:: 本文 ::
2024年2月01日掲載 − HOME − ぶらぼー! − オペラ
シェーンベルクの⟪ヤコブの梯子⟫を聞く

今年は、作曲家アーノルト・シェーンベルクの生誕250年となる。シェーンベルクというと、「新ヴィーン楽派」の大御所と位置付けられている。そういわれても、シェーンベルクの音楽は何だんだ、よくわからない、知らないという人も多いと思う。


ぼくはこれまで代表作では、⟪期待⟫と⟪モーゼとアロン⟫、⟪今日から明日まで⟫の舞台音楽(オペラ)、⟪月に憑かれたピエロ⟫、⟪グレの歌⟫を聞いているはずだ。それは間違いない。交響詩⟪ペレアスとメリザンド⟫も聞いたことがあるように思うけど、定かではない。


シェーンベルクの音楽では、「調性音楽」とか「無調音楽」、あるいは「十二音技法」など、素人にはよくわからないことばが使われる。あるいは、シェーンベルクの音楽は「表現主義」の音楽ともいわれる。


しかしぼくはそういっても、シェーンベルクの音楽が難解になるだけだと思う。


シェーンベルクの音楽を聞いて感じるのは、それまでヴァグナーやR. シュトラウスなどの後期ロマン派の音楽で、絶頂に達したクラシック音楽に限界が見え、それをぶち壊してやろうとしていることだ。現代音楽のはじまりだともいえる。


ここでまた、「現代音楽」というわからないことばを使ってしまった。「現代音楽」ということばを使うよりは、シェーンベルクは音楽で何を表現しようとしているのか感じるほうがいいし、考えるほうがいい。


ぼくは、シェーンベルクは自分に、人間にとても正直な人だったと思う。それはどういうことか。人間にはいいところも、悪いところもあり、ドロドロしている。その人間のすべてをアクセプトして、悪いところも音楽でさらけだしてしまえ、人間の心にあるすべてのものを音で表現してしまえというのがシェーンベルクの音楽ではないかと思う。


その試行錯誤の過程において、シェーンベルクの音楽は「調性」から「無調」に、そして「十二音技法」に変わっていったのではないか。当時としては「異端児」であり、「とんでもないやつ」だったのだと思う。


今回めったに聞けない⟪ヤコブの梯子⟫を、音楽監督のペトレンコがベルリンフィルと一緒に取り上げるというので、「しめた」と思っていってきた。


オラトリオと宗教的な作品で、シェーンベルクが宗教心深い人だったことがわかる。旧約聖書『創世記』第28章のヤコブが見た夢を素材にしている。「梯子」が天国に延びる話だ。

:: 抽出データ ::
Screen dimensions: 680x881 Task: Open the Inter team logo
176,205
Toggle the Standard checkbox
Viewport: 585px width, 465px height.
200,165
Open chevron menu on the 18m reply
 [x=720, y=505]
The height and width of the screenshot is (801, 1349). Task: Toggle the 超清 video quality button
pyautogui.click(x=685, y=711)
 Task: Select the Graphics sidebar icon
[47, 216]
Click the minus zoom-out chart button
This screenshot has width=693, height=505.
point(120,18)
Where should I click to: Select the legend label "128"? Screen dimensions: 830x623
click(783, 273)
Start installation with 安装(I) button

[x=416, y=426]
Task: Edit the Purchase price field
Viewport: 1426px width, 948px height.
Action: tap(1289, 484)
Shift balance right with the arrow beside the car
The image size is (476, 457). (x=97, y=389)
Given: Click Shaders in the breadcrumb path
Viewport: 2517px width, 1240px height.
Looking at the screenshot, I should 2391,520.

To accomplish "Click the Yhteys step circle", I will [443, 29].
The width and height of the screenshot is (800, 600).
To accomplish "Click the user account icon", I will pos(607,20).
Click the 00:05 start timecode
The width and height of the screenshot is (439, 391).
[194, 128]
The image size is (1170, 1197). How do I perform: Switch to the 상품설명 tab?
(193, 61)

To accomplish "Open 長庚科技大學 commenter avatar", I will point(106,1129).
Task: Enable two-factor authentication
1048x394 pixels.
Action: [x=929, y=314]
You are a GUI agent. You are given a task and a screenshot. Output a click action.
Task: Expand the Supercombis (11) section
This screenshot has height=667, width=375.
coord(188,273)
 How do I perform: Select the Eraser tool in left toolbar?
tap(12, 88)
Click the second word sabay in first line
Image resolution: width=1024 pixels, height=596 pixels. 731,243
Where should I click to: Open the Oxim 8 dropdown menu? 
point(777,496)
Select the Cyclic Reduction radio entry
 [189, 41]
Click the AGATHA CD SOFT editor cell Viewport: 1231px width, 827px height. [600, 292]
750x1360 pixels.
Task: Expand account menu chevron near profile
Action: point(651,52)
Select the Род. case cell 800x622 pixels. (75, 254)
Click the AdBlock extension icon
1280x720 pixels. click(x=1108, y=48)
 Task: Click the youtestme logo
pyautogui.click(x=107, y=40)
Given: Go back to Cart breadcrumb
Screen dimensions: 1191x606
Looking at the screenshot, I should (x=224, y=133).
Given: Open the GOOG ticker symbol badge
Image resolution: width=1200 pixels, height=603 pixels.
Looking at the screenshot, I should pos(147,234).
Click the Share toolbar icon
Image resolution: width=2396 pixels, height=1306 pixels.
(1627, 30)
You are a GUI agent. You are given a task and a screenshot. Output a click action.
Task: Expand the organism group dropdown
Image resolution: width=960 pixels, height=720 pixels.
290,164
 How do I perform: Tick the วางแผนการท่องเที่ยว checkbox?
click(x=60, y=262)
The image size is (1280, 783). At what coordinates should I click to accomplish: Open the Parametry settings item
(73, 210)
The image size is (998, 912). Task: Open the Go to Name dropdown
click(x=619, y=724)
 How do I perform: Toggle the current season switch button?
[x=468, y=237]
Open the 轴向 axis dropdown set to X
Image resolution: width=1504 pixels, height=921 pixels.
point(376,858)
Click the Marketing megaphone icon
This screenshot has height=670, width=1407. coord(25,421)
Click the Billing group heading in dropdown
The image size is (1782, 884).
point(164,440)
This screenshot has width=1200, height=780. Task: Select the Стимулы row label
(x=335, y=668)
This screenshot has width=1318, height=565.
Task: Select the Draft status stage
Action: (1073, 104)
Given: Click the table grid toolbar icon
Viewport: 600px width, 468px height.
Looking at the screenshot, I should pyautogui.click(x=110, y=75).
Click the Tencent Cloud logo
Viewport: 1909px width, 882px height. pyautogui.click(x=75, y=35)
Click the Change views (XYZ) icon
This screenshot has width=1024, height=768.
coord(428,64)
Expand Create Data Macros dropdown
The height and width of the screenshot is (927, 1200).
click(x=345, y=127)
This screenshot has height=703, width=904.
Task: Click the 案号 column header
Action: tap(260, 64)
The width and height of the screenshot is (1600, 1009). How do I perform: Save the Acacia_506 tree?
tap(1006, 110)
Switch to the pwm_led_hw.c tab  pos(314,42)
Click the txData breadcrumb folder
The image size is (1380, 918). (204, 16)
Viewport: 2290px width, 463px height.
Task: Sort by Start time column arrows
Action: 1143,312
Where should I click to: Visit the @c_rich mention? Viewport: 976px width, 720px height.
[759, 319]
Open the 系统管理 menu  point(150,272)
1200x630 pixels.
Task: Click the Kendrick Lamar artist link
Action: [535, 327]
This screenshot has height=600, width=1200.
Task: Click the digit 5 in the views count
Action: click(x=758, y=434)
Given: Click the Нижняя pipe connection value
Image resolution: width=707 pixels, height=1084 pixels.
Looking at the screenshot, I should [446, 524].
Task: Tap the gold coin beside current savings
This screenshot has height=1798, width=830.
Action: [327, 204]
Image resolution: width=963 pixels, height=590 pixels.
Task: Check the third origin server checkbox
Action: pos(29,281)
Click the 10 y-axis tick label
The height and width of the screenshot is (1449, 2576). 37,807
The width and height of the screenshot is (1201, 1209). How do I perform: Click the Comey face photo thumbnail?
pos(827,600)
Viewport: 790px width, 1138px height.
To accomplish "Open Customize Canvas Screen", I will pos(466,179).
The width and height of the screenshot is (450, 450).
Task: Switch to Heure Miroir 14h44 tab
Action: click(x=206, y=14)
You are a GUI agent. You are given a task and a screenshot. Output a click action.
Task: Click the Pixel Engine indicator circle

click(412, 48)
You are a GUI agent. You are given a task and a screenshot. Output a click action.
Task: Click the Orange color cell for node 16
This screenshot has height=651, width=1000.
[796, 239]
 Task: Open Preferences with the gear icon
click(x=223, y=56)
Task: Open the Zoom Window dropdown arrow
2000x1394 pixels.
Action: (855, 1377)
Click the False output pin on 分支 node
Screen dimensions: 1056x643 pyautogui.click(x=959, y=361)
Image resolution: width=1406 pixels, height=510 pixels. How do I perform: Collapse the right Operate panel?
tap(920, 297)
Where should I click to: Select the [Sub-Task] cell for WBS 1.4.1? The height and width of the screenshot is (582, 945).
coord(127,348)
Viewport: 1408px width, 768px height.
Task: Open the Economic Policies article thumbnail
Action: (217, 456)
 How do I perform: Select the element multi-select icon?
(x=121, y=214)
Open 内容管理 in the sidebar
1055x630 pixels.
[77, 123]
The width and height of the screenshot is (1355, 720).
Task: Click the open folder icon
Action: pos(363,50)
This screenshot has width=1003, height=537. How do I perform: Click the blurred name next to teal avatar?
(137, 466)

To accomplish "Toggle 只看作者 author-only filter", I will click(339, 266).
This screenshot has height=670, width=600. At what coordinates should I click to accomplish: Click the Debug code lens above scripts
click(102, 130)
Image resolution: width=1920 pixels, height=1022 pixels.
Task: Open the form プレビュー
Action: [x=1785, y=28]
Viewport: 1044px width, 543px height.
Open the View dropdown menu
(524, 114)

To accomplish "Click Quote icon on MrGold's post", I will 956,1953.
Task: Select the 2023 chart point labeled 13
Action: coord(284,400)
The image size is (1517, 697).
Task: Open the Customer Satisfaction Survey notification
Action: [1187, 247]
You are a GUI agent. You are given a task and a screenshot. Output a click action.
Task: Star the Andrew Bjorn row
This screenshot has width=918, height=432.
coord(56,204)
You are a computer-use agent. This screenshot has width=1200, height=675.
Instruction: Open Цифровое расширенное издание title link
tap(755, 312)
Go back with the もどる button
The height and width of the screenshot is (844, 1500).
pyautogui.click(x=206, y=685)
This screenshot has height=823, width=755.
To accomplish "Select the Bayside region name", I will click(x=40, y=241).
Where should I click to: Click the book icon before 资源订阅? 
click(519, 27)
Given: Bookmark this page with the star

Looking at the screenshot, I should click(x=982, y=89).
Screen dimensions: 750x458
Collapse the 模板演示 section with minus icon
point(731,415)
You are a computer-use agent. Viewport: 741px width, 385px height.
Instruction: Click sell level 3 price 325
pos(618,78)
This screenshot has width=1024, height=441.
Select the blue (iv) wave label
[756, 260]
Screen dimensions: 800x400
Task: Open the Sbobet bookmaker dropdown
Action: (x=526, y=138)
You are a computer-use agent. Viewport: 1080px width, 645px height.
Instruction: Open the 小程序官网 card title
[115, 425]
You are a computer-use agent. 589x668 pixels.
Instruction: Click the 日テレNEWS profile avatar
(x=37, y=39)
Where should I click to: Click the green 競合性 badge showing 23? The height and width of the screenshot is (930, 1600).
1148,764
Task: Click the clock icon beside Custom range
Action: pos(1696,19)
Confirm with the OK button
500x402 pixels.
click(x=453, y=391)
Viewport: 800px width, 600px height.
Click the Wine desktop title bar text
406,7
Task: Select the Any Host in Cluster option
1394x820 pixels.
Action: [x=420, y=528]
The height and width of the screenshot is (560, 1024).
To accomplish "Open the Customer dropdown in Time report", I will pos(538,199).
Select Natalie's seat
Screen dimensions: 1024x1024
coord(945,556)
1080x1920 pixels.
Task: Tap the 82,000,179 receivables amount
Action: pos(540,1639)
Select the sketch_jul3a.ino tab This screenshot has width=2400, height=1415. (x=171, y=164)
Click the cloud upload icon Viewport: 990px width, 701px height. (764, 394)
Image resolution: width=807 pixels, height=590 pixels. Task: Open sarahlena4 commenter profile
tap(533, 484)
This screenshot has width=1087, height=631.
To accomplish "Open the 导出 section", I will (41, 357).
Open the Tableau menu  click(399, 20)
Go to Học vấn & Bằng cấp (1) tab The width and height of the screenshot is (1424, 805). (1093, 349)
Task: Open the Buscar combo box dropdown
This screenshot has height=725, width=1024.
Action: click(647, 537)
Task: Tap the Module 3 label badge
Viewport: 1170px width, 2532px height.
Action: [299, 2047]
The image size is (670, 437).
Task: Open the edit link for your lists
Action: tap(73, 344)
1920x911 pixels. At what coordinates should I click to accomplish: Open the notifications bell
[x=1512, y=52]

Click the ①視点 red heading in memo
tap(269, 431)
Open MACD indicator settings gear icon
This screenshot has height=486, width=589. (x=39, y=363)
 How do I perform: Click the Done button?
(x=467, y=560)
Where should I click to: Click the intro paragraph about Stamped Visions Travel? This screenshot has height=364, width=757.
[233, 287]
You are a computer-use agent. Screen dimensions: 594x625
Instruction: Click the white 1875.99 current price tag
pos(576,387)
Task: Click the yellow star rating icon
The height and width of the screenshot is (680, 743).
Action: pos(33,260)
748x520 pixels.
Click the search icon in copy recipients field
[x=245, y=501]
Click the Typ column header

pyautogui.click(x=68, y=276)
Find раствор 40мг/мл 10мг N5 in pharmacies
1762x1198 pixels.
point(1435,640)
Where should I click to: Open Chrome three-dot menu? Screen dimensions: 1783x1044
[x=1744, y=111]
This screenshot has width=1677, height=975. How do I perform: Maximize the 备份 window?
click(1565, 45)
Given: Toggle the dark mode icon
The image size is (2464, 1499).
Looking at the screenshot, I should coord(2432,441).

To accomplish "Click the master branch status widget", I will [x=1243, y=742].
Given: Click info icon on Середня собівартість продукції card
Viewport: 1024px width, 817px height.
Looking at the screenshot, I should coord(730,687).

:: 作業指示 ::
シェーンベルクについての本文から、「しかしぼくはそういっても、シェーンベルクの音楽が難解になるだけだと思う。」で始まり「がいいし、考えるほうがいい。」で終わる部分をそのまま引用してください。 データはこの作業に関係しません。

:: 解答 ::
しかしぼくはそういっても、シェーンベルクの音楽が難解になるだけだと思う。


シェーンベルクの音楽を聞いて感じるのは、それまでヴァグナーやR. シュトラウスなどの後期ロマン派の音楽で、絶頂に達したクラシック音楽に限界が見え、それをぶち壊してやろうとしていることだ。現代音楽のはじまりだともいえる。


ここでまた、「現代音楽」というわからないことばを使ってしまった。「現代音楽」ということばを使うよりは、シェーンベルクは音楽で何を表現しようとしているのか感じるほうがいいし、考えるほうがいい。